### The data

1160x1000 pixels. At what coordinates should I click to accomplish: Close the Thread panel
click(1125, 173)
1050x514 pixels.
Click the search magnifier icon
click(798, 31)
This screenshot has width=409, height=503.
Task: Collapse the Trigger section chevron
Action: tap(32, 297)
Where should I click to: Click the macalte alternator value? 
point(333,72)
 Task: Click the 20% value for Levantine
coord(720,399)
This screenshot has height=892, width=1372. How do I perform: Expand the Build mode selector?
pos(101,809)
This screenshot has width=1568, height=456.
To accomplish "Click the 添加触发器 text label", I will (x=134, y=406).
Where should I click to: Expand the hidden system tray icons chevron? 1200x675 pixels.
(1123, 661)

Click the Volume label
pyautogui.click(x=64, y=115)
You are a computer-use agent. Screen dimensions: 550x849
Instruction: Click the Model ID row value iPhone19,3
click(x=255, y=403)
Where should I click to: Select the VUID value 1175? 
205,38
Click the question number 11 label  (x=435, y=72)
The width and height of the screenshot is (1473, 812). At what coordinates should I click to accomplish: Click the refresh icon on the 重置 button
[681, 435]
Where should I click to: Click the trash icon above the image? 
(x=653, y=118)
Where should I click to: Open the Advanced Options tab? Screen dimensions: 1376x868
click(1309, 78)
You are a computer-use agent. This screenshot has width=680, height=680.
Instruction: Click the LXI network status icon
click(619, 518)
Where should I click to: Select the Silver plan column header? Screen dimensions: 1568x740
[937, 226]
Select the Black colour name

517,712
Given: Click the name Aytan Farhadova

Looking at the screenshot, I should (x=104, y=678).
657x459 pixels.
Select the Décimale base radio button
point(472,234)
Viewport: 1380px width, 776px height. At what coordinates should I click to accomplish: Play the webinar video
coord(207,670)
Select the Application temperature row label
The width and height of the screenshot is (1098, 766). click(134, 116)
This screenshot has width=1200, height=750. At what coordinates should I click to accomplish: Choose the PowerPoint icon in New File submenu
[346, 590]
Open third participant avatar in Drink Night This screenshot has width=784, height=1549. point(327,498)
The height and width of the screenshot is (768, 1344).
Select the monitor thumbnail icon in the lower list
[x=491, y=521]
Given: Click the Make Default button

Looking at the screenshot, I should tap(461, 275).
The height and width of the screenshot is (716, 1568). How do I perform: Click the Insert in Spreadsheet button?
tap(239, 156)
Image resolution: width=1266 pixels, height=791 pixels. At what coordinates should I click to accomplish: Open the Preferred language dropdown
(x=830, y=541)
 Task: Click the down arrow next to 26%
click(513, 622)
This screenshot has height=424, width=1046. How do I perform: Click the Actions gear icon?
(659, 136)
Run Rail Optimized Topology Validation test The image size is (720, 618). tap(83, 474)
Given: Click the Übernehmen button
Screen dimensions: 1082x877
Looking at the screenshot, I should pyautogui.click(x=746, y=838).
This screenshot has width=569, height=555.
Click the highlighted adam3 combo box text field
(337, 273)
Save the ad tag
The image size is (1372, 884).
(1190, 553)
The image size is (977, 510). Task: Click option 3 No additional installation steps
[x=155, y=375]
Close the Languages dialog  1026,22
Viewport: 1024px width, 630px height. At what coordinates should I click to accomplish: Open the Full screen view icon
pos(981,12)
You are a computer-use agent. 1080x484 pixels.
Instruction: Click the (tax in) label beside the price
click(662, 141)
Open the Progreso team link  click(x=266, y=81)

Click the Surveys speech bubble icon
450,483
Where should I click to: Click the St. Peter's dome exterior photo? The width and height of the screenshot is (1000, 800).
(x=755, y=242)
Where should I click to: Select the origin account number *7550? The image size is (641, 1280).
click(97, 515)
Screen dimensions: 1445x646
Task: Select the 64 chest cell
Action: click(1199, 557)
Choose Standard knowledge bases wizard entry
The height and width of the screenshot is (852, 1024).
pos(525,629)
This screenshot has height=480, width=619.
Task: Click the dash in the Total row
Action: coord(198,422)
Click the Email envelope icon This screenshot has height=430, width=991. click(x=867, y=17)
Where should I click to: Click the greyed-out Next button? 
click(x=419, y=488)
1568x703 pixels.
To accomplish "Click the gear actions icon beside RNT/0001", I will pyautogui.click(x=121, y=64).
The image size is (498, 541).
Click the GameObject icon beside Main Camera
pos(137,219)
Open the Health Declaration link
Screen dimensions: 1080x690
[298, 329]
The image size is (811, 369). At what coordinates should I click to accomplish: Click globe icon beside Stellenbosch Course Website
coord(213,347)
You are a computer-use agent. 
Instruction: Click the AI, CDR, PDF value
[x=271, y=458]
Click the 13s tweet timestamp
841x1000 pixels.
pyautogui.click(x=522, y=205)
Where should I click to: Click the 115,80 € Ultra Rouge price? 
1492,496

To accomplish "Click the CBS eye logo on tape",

######

▶ Work to be completed:
Reproduce, exactly as they stand in the data above, the lines from the one that holds "This screenshot has height=424, width=1046." to the one that holds "Choose Standard knowledge bases wizard entry", inclusive.

▶ Result of the exercise:
This screenshot has height=424, width=1046. How do I perform: Click the Actions gear icon?
(659, 136)
Run Rail Optimized Topology Validation test The image size is (720, 618). tap(83, 474)
Given: Click the Übernehmen button
Screen dimensions: 1082x877
Looking at the screenshot, I should pyautogui.click(x=746, y=838).
This screenshot has width=569, height=555.
Click the highlighted adam3 combo box text field
(337, 273)
Save the ad tag
The image size is (1372, 884).
(1190, 553)
The image size is (977, 510). Task: Click option 3 No additional installation steps
[x=155, y=375]
Close the Languages dialog  1026,22
Viewport: 1024px width, 630px height. At what coordinates should I click to accomplish: Open the Full screen view icon
pos(981,12)
You are a computer-use agent. 1080x484 pixels.
Instruction: Click the (tax in) label beside the price
click(662, 141)
Open the Progreso team link  click(x=266, y=81)

Click the Surveys speech bubble icon
450,483
Where should I click to: Click the St. Peter's dome exterior photo? The width and height of the screenshot is (1000, 800).
(x=755, y=242)
Where should I click to: Select the origin account number *7550? The image size is (641, 1280).
click(97, 515)
Screen dimensions: 1445x646
Task: Select the 64 chest cell
Action: click(1199, 557)
Choose Standard knowledge bases wizard entry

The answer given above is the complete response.